In the end, we can all relate to the difficulty in investing in tech companies, which is why I am going to lay out the three companies that are most likely to survive, if not thrive, over the next ten years.

Take a bite out of the Apple

Apple (NASDAQ: AAPL) will be releasing a new version of its Apple iPhone in the coming months. The new iPhone will be released using the Apple iOS 7. In this generation of phones, I find it highly probable that Apple will improve its security features. This means lowering the amount of risk associated with jail breaking. Jail breaking allows a phone to be used across different carriers so long as basic 4G LTE standards are met.

If Apple was to release lower-end Apple iPhone devices in emerging markets, it is highly probable that someone will purchase phones in those cheaper markets and sell them in more expensive markets. Imagine someone selling an iPhone at a substantial discount, jail-broken, after bringing the phone in from China. This will create a new, lower-priced market, basically a black market. At the low-end, margins are smaller; therefore jail breaking must be eliminated for Apple's new product to be profitable.

Apple currently has standardized pricing across all markets, making it difficult for the company to tap into the vast profit potential of lower-end markets. This is why it is imperative for Apple in its new iOS 7 to release superior protection features.

If Apple releases lower-end phones, then it is highly probable that Apple has been able to figure out a way to reduce the amount of jail-broken phone devices even further. This will increase the amount of profit the company will earn. Proctor & Gamble estimates that between 2010 and 2020, the middle class will increase by 1.4 billion people, and 98% of that will come from emerging markets. If that assumption is accurate, then Apple’s next frontier is to sell low-end Apple iPhone products in emerging markets, and to put restrictions on 3rd party markets. Assuming the company is successful at this, then it is highly probable that Apple will sustain earnings growth at the 20.88% rate that analysts have projected for the next five years.

Microsoft is not out-classed

Earlier in the year shares of Microsoft (NASDAQ: MSFT) were sold off because of an IDC estimate that indicated that computer demand declined by 14% for the first quarter. Microsoft made up for this decline in PC shipments with Windows 8 upgrade licenses. This helped to offset the decline in demand. Going forward into 2014, IDC projects, the demand for PC shipments will stabilize at a 1.9% growth rate. Assuming that’s accurate, Microsoft’s desktop and laptop segment will eventually stabilize.

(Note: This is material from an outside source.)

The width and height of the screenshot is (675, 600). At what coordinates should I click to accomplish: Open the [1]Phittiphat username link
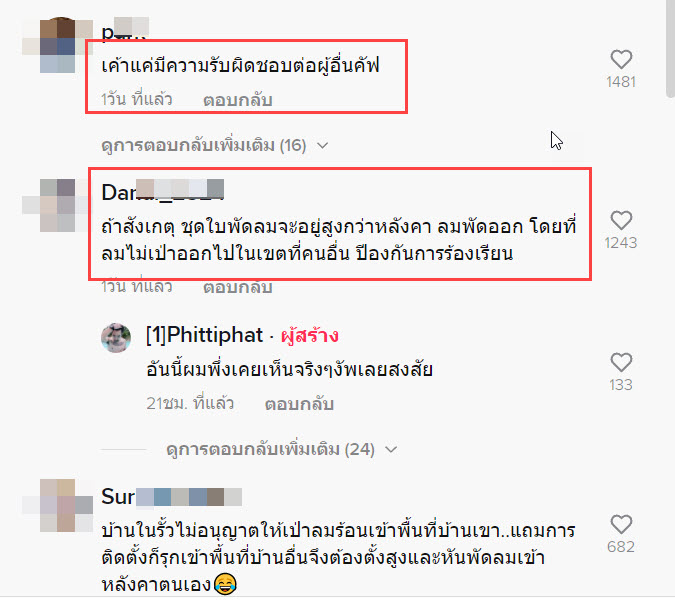click(204, 335)
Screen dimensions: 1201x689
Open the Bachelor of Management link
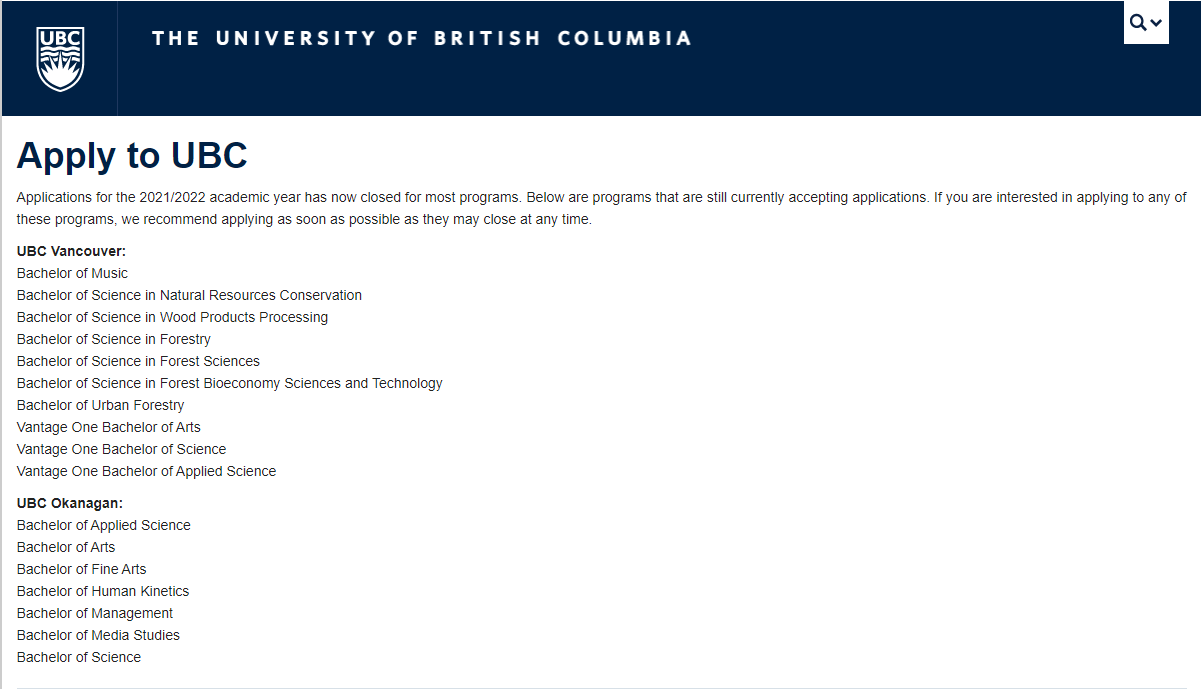[x=95, y=613]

Adding further upside to the company is the potential growth of Windows XP. 40% of small businesses still run on Windows XP. In 2014, Microsoft plans to no longer support the Windows XP operating system, which could force millions of upgrades to Windows 7 or Windows 8.

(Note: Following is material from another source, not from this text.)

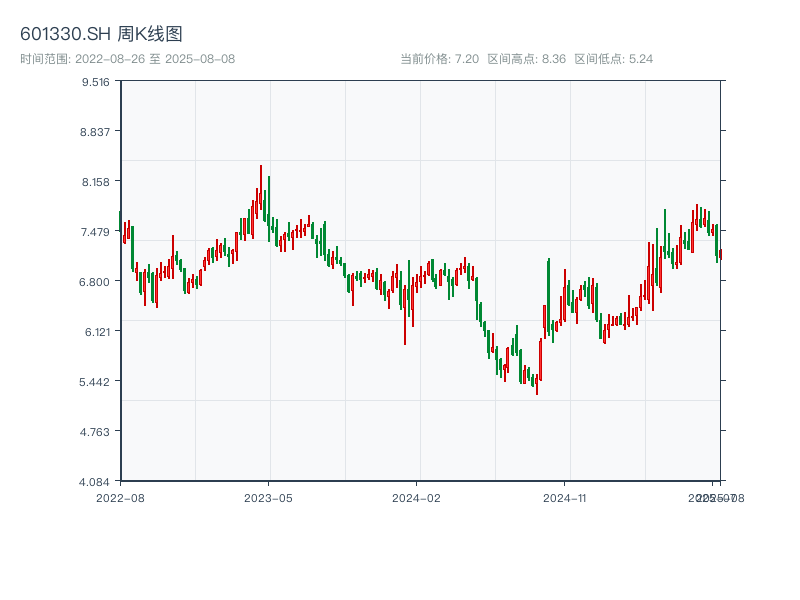Click the current price 7.20 label
Screen dimensions: 800x600
pos(439,59)
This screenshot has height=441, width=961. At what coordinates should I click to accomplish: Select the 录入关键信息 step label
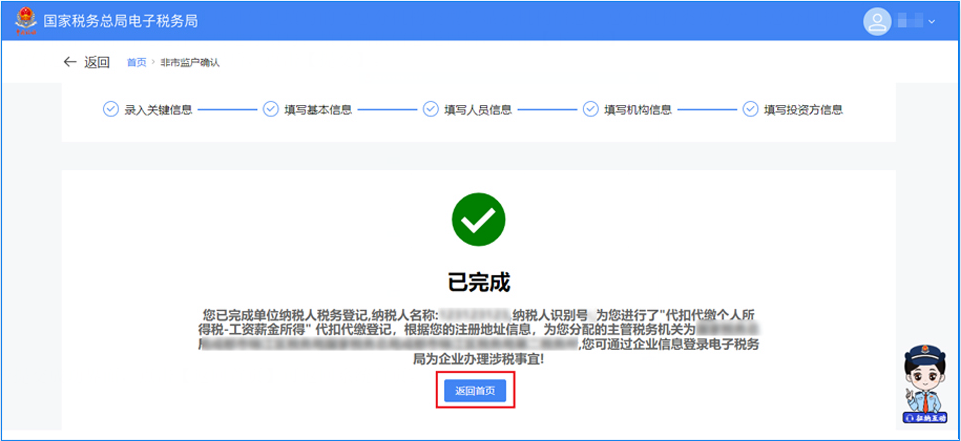(x=158, y=110)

Microsoft has extended its Office 365 service to iMacs and iPhone devices. This means that Microsoft will capitalize on the rapidly growing Apple user base. I estimate that, by 2017, the Office 365 extension will become a $10 billion a year business opportunity for Microsoft.

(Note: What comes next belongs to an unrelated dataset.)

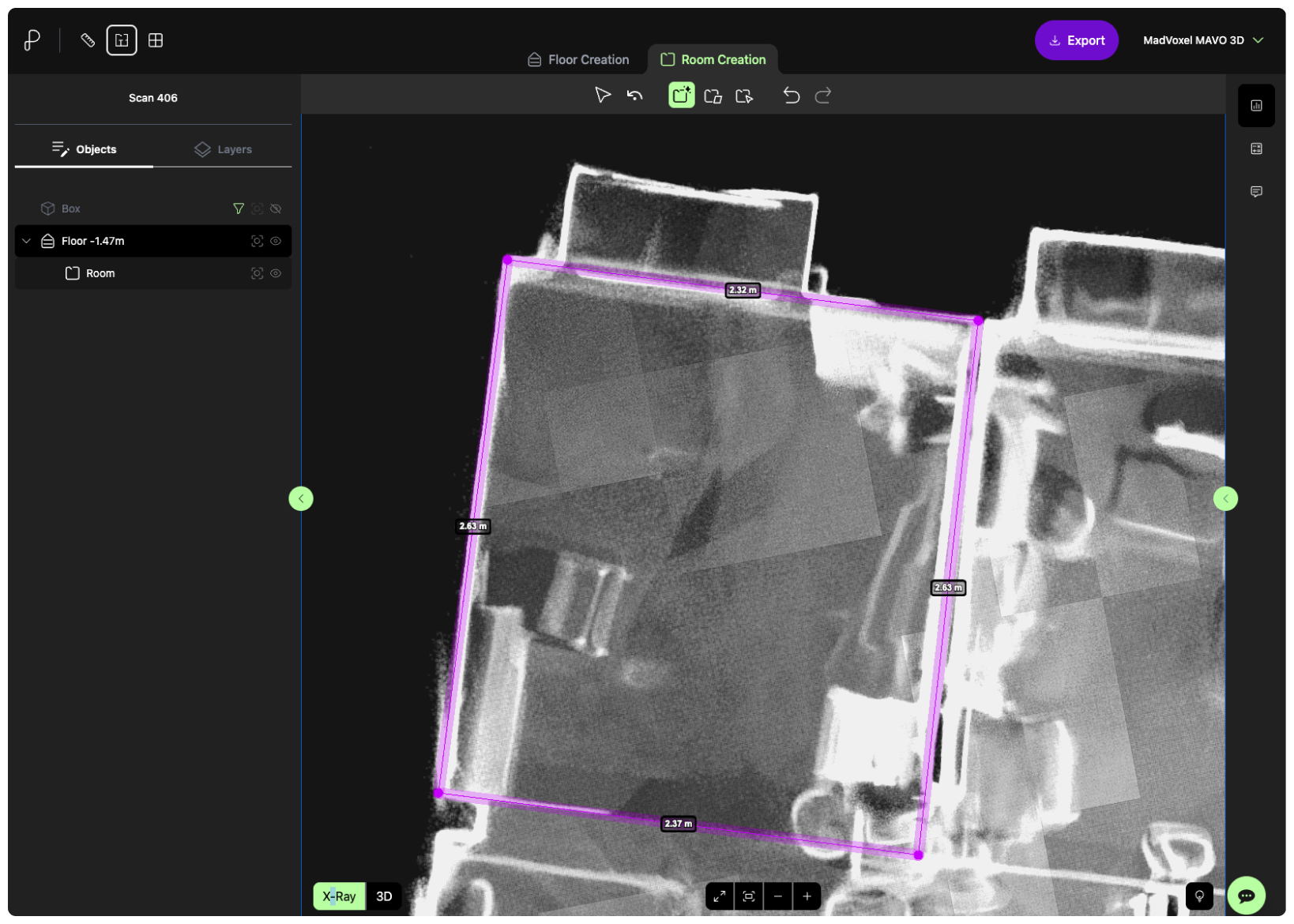
Task: Toggle Floor -1.47m visibility eye
Action: click(x=276, y=241)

Going forward, Microsoft will sustain growth because of product extensions and new products.

Google is always ahead of the curve

Most devices currently use Google (NASDAQ: GOOG) to find content on the internet. Google then collects advertising revenue from search advertising. According to IMS Research, the number of internet connected devices will triple to 28 billion from 10 billion. This means that Google’s addressable advertising market could triple.

Analysts on a consensus basis anticipate the company to grow earnings by 15% on average over the next five years. The company was able to grow search ad revenue by 18% year-over-year in its most recent quarterly release. So the historical data indicates that the company can potentially grow earnings at a 15% growth rate.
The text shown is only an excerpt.